In the House of Crying

by Rawiya Kameir

The sound of wailing carried way down the road. Shrill, disembodied cries floated out of the house and into dusty Khartoum.

It was the day after my grandmother’s passing. Hundreds of people—literally hundreds, immediate and distant family, old and new friends, friends of friends, neighbours, former coworkers, classmates, domestic employees, women who simply might've sat next to her at a wedding—were passing through to offer their condolences on the death of the formidable matriarch at the helm of my mother’s family.

Conservative norms mean few publicly sanctioned social events in Sudan, making a funeral just as important an occasion for communal gathering as awedding. (There's as much makeup and fine silk on display, too.) In the days and weeks following a death, the bereaved open their homes to masses of mourners, who arrive as early as 8am and stay as late as midnight, bound by obligation more than grief to make an appearance.

Beit el-bikka, which translates to "the house of crying," is literally that.
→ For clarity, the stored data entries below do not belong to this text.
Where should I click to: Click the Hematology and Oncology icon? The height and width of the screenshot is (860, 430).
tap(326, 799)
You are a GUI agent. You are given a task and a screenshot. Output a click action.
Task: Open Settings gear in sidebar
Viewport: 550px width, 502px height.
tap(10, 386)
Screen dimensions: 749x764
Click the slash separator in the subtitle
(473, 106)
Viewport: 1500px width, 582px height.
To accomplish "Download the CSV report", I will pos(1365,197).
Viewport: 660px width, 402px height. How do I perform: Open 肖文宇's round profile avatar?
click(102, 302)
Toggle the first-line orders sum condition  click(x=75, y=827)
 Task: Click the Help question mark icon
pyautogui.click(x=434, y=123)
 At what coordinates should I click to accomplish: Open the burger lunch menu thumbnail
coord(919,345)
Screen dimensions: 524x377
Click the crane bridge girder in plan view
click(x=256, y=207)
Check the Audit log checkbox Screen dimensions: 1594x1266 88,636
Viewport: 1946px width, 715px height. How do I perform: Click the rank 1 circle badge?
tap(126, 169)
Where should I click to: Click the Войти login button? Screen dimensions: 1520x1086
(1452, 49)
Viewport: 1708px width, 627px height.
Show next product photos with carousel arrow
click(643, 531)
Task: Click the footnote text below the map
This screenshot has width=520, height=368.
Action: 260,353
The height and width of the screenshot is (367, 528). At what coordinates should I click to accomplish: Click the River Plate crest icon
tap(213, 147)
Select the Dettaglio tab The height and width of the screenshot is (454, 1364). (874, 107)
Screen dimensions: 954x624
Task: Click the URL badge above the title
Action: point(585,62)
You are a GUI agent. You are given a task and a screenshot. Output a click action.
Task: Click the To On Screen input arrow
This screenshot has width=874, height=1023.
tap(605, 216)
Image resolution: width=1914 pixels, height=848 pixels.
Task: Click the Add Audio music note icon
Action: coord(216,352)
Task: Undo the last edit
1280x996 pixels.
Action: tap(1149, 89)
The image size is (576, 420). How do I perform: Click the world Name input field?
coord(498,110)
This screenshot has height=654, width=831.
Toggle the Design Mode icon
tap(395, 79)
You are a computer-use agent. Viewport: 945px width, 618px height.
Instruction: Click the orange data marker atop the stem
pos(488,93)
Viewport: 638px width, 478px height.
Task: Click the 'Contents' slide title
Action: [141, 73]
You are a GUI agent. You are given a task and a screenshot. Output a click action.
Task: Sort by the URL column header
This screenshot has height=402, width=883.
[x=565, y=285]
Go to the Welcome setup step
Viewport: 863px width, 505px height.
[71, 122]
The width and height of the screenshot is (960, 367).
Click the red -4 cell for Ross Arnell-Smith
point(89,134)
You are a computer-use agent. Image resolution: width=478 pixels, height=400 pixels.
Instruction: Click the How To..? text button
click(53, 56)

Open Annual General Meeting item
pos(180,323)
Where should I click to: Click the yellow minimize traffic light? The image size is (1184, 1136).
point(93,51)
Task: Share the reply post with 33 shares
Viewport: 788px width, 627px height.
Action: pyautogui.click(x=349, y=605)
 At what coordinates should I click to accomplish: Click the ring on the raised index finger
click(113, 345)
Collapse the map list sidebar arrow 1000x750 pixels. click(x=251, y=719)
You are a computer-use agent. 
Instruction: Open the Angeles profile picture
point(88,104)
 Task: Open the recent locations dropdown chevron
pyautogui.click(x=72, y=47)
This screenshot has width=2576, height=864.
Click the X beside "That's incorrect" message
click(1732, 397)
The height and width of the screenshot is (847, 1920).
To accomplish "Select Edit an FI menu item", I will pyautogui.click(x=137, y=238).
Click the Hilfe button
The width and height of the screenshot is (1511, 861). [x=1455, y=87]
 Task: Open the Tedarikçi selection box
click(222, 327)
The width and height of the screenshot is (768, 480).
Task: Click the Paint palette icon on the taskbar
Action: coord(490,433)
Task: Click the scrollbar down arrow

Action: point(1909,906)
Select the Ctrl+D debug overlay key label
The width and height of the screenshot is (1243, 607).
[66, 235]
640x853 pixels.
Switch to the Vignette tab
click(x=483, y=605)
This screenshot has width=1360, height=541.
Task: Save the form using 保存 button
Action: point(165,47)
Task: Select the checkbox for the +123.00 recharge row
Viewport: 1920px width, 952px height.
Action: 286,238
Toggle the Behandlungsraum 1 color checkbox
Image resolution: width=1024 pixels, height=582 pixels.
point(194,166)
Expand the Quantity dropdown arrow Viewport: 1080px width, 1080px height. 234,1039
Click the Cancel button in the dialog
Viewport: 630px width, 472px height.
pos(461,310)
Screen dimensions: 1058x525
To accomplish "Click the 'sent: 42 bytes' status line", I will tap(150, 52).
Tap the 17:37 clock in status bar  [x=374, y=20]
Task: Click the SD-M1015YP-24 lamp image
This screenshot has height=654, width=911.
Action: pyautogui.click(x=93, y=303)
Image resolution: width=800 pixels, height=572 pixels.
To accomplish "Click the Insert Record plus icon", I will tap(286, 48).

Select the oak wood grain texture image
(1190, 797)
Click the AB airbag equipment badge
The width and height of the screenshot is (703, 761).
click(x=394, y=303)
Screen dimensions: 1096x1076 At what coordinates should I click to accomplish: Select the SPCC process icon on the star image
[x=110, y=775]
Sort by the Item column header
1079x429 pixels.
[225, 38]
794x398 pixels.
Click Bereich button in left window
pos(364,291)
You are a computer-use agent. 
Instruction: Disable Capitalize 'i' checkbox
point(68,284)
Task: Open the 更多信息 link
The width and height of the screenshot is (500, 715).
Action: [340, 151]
Some women cry for real, while others fake-cry with the theatrical dexterity of a low-budget soap opera. The louder and longer their sobs, the more hollowed by your loss they are proving themselves to be—according to one of my aunts, it’s respectability insurance for when it comes time to gossip.

When I arrived from London, a few hours after my mother’s flight from Toronto, I was stiff with shock. I was prepared neither to cross the threshold of my grandmother's house without seeing her, nor to reckon with the banshees I could hear from beyond the gate. I wanted to slump in a corner and bawl my eyes dry. Alone. Was that so much to ask?

In a culture where mourning is strictly communal and privacy is not given much consideration, there was  no corner I could disappear into. Instead, my tongue tangled with rusty Arabic as I was introduced to mourner after mourner. “May the blessings of God be upon us all,” I repeated over and over. I watched my aunts and cousins engage in a deliberate dance that involved just the right length of hugging, the right velocity of back-patting, the right pitch of studied sobbing, even when the tears wouldn’t come. I kept repeating the same phrases as they obliged women who feigned grief, shoulders heaving melodramatically like none of us know what real crying looks like.

I didn’t know how to not be offended by the insincerity of it—I’m not good at suppressing my side-eye. I’d participated in Sudanese funereal rituals in Toronto and in London, in Cairo and in Khartoum, but this was my first time on the family side of beit el-bikka.

For the bereaved, the days immediately following a death are spent serving food and drink to guests, accepting condolences and making small talk. Genuine, individual expressions of grief can only happen in tiny windows: early in the morning before the first mourner has arrived, late at night after the last one has left, in stolen moments throughout the day when you enter a room and slink to the floor and close the door behind you to catch your breath. The rest of the time, you are too busy dancing your dance.

My mom and I now live in Toronto and have spent the past two decades outside of Sudan, immersed in cultures where sincerity and earnestness are valued over duty and social obligation. For us, even the concept of beit el-bikka is a trying one, a necessary evil to be endured begrudgingly, rather than to be embraced.

But in the nine months since my grandmother’s death, the purpose served by the ritual of beit el-bikka has become more apparent. It fills the house with the sounds of life, rather than the silence of death. It offers parameters for navigating heartbreak, to get through the loss rather than to get over it. In bringing together scores of people—even those who may not be there by choice—a web is drawn, a person is mapped out through his or her social ties. It is difficult and exhausting, but it is a heartening affirmation of a life lived with and for others.

You can do the real, personal work of grieving later, but you are selfish to think this is time that belongs to you.